A review by wyrmdog
Zom-B by Darren Shan

3.0

This book really surprised me. I got 2 previous Shan series' for my son and I know he loved them both, so when I saw this, I figured on giving it a shot. I'm glad I did.

What's interesting about this book is that more than half of it is an exploration of how hate can seep into the hearts and actions of people that don't really believe that way, how we can become monsters without realizing it, how we can be utterly convinced that we are good people and behave in utterly inhuman fashion.

I don't know if these themes will continue, and I saw that there are 12 books in the series, which is interesting given how this book ended. But it's clear that to make this go, there will have to be many twists and turns.

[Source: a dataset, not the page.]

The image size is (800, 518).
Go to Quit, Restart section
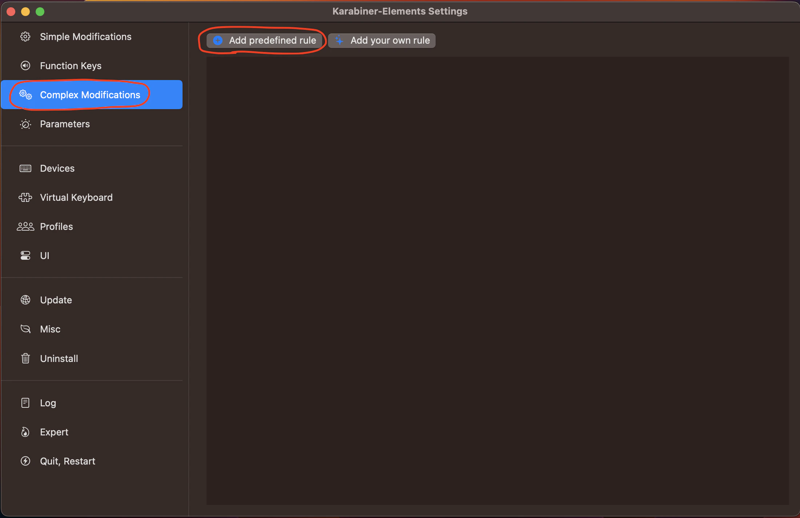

I don't normally think to read YA books (funny, given I so recently read a Lloyd Alexander book, and have plans to read more). Most of them are utter garbage, full of inanity and idiocy and authorial hypocrisy and forgetting that teenaged readers have the capacity for far more nuance than most YA authors give them credit for. But then I read reviews and realize that yes, indeed, most people in general have difficulty with complex topics.

I didn't expect to find the depth I discovered in this book. While most of the characters are disposable and treated with more than a little narrative contempt, there is also a clear and complex portrayal of the value of self-examination, for the greater need to see beyond ourselves, to understand the way our actions and beliefs and fears and ideas of identity can make the world better or worse.

Make no mistake, the main character is contemptible, but also more than a bit relatable to any of us because even though B struggles with a very specific set of issues, we all have similar ones, regardless of our backgrounds and the situations we find ourselves in. No one is completely villainous and no one is completely virtuous, but our beliefs and our identities and our determination to embrace or reject those troublesome parts of ourselves make a big difference in who and what we become, and Zom-B leans right into it.

I think maybe I'll give this series a go because there's obviously more here than I suspected before starting.